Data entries
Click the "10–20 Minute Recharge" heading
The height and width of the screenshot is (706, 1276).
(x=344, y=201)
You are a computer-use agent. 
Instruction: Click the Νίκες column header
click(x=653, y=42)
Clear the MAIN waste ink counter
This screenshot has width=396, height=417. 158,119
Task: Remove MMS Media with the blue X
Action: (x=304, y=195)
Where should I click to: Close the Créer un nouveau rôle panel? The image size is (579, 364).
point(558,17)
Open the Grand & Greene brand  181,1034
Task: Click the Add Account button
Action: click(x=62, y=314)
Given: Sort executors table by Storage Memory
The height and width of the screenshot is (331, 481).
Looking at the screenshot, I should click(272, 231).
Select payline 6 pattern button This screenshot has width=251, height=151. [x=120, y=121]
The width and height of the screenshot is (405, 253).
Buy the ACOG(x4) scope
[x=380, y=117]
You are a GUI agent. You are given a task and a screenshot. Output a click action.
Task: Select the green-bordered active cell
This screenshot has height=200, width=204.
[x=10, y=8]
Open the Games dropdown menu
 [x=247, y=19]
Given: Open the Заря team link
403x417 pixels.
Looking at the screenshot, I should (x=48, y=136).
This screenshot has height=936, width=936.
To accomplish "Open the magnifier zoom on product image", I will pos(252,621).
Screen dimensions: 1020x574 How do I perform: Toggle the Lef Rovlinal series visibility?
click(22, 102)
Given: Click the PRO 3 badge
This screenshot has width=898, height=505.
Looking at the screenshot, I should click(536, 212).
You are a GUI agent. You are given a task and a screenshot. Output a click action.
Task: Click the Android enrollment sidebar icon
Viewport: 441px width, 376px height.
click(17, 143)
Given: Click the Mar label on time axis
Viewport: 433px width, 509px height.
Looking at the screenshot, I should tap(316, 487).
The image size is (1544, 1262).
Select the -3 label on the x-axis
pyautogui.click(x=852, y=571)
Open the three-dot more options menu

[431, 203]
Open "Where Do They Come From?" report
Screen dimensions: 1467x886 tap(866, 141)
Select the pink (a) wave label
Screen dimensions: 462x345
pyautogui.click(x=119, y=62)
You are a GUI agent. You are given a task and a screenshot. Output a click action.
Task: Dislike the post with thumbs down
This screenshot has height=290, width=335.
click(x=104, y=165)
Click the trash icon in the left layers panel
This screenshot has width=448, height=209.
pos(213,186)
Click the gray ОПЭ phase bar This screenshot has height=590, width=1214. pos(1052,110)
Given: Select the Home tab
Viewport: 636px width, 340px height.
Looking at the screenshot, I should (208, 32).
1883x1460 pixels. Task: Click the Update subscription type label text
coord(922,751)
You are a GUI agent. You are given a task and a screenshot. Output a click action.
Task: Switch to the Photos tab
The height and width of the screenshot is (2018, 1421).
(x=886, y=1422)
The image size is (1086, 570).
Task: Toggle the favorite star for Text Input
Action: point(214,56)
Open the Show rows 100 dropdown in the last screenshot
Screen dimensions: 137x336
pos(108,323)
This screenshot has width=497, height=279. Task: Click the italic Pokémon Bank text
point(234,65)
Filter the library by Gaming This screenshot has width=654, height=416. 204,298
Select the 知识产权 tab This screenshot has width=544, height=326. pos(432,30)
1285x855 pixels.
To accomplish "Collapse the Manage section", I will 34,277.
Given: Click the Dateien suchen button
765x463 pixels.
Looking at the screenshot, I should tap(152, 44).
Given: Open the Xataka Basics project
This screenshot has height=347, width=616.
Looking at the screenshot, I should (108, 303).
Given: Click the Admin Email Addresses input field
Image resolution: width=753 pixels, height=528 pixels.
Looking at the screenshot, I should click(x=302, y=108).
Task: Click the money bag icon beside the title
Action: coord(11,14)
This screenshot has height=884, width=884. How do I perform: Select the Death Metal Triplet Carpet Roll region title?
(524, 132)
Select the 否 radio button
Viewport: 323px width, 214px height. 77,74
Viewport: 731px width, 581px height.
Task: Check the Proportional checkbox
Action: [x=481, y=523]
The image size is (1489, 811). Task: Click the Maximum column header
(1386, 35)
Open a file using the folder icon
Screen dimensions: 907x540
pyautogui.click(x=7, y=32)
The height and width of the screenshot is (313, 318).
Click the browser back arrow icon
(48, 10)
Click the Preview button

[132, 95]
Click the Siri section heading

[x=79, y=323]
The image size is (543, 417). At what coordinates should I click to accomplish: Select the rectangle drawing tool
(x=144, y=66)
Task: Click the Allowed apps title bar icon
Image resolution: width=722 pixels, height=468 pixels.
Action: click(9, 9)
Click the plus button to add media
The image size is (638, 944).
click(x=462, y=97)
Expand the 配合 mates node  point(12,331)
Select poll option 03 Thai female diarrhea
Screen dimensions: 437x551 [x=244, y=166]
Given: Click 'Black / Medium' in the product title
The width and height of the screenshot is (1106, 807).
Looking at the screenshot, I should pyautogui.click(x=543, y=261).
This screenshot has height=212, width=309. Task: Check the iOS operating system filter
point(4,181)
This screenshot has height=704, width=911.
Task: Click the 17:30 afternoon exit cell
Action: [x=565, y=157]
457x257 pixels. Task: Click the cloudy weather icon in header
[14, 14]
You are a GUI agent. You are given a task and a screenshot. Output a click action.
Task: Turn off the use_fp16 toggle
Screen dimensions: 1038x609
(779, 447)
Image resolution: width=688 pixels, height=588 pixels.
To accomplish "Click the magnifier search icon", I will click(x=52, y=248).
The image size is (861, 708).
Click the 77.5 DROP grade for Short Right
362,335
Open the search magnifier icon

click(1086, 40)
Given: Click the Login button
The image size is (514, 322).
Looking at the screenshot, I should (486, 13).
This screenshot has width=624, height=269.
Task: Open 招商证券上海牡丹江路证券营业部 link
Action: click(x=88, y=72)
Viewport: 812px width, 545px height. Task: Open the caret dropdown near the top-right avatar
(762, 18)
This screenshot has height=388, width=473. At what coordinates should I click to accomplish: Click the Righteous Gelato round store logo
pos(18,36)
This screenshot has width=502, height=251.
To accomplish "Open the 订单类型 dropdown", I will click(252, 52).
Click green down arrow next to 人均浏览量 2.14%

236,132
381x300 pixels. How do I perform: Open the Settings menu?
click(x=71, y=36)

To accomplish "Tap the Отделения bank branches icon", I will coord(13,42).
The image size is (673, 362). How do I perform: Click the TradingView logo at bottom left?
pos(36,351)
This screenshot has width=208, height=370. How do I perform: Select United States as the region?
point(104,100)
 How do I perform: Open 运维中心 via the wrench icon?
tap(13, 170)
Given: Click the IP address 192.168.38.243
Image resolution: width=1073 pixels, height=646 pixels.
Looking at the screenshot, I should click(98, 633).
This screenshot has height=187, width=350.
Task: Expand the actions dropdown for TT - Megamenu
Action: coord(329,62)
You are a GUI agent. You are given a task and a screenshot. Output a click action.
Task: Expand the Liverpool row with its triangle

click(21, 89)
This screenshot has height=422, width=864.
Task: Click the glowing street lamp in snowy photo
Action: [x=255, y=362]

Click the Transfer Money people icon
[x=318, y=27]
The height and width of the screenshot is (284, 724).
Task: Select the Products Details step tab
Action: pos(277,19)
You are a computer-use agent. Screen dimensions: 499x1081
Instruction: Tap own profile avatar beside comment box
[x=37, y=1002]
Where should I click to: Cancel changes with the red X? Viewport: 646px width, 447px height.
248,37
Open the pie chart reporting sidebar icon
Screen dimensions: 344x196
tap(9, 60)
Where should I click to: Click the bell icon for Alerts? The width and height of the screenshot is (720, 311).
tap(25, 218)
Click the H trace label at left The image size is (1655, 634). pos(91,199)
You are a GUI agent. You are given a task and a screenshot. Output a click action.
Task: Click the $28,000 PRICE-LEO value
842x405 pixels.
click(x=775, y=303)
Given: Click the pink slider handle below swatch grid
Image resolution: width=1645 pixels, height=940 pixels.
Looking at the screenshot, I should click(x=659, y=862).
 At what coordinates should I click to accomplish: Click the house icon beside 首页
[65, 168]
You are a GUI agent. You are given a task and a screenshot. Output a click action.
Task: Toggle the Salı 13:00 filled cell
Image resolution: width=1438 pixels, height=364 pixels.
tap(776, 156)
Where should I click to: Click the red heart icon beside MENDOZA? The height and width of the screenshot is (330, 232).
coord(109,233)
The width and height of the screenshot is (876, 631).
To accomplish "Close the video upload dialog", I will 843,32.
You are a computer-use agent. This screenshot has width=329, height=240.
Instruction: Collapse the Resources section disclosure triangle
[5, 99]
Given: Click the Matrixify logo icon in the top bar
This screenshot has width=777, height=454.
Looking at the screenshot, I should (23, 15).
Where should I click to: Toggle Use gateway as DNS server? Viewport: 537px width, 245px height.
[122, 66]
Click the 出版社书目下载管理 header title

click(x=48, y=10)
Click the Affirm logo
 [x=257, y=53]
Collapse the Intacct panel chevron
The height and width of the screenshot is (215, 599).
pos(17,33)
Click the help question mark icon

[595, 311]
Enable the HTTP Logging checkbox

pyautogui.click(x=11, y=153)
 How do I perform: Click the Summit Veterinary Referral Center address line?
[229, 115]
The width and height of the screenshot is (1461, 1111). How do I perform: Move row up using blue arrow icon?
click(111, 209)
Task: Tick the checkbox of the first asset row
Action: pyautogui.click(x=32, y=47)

ASSIGNED TASK: Look through the entries above. Copy each line in which the string "sidebar" occurs.

SOLUTION TO THIS TASK:
Task: Click the Android enrollment sidebar icon
Open the pie chart reporting sidebar icon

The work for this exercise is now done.